Attracting pollinators is a key action in reproduction for many plants. If there aren’t suitable pollinators available at a location, then it’s difficult to maintain a population. Some plants are happy to attract generalist pollinators and risk losing pollen to incompatible partners. Some plants take a different tack. They attract specialist pollinators. By encouraging a pollinator to favour one specific species, they ensure their pollen is delivered to another plant that can use it.

Eucomis regia, the pineapple lily, is an odd plant. It has open flowers, so its nectar is available to whatever chooses to visit. Insects and birds don’t visit. This doesn’t seem to bother the pineapple lily, which doesn’t seem interested in attracting them. Its flowers are green, giving the impression that the plant would rather not attract visitors. And the scent is odd.

Petra Wester and colleagues, who have studied E. regia, describe the smell as like boiled potatoes. It’s unusual and got the botanists thinking. Is the reason the plant looks like it’s not attracting visitors is because it really isn’t, and using scent instead of flower shape to attract specialist pollinators? The smell of the flower is due to some sulphur compounds. Wester and her co-authors knew that this was used by some plants to attract plants, but the pineapple lily flowers are close to the ground. Could some other mammal be pollinating the plant? The team set out to find what was going on.

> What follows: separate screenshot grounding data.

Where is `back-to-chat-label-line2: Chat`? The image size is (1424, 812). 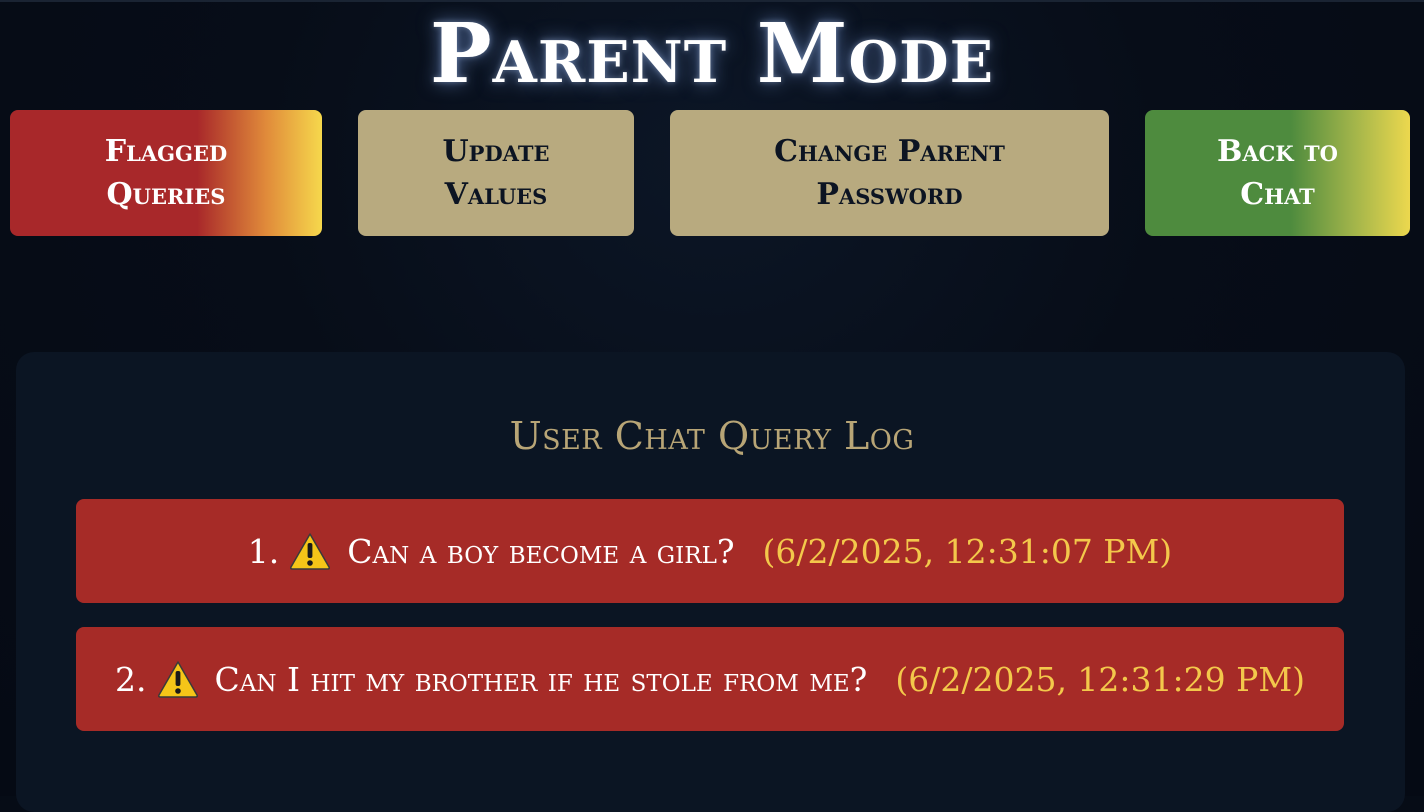
back-to-chat-label-line2: Chat is located at coordinates (1278, 194).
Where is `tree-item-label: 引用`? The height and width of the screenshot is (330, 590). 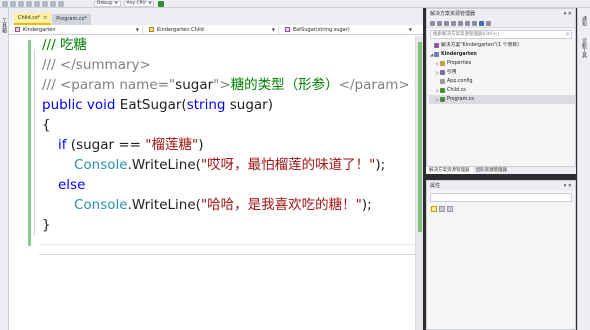
tree-item-label: 引用 is located at coordinates (452, 72).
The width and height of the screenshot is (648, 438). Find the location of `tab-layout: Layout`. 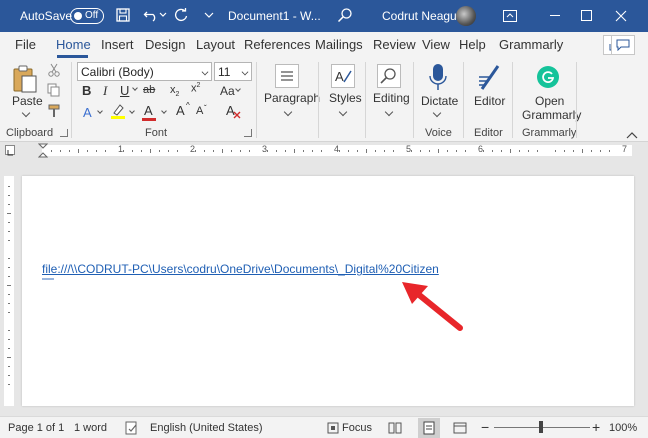

tab-layout: Layout is located at coordinates (216, 44).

To find if mammal pollination is going on, the team set out to examine multiple questions.
* What is visiting the flowers?
The scent hints at mammal visitors, but are other insects attracted to the smell?
* If mammals are visiting, are they transferring pollen, or are they just getting a free meal of nectar from the plant?
If the visitors aren’t actually transferring pollen, it could be they’ve learned to identify the scent with food, but the plant isn’t in a position to use them as carriers.
* Do the plants need these visits?
Is the pollen the visitors transfer significant, or are the plants self-pollinating and the transfer isn’t contributing much to the plant’s reproduction.

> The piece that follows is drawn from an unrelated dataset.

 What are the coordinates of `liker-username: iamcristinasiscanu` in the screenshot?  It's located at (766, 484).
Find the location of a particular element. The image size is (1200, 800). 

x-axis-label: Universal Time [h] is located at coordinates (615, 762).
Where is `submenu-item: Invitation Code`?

Wester and colleagues set up cameras around some E. regia plants. They found that the cameras didn’t see any insect of bird visitors, even though other nearby plants attracted them as pollinators. What they did find at the plants were small mammals. Micaelamys namaquensis is the Namaqua Rock Mouse. It would lap at the flower’s nectar and get dusted with pollen as it did so. The mice were not perfect pollinators for the plant, as sometimes they’d groom themselves to remove pollen.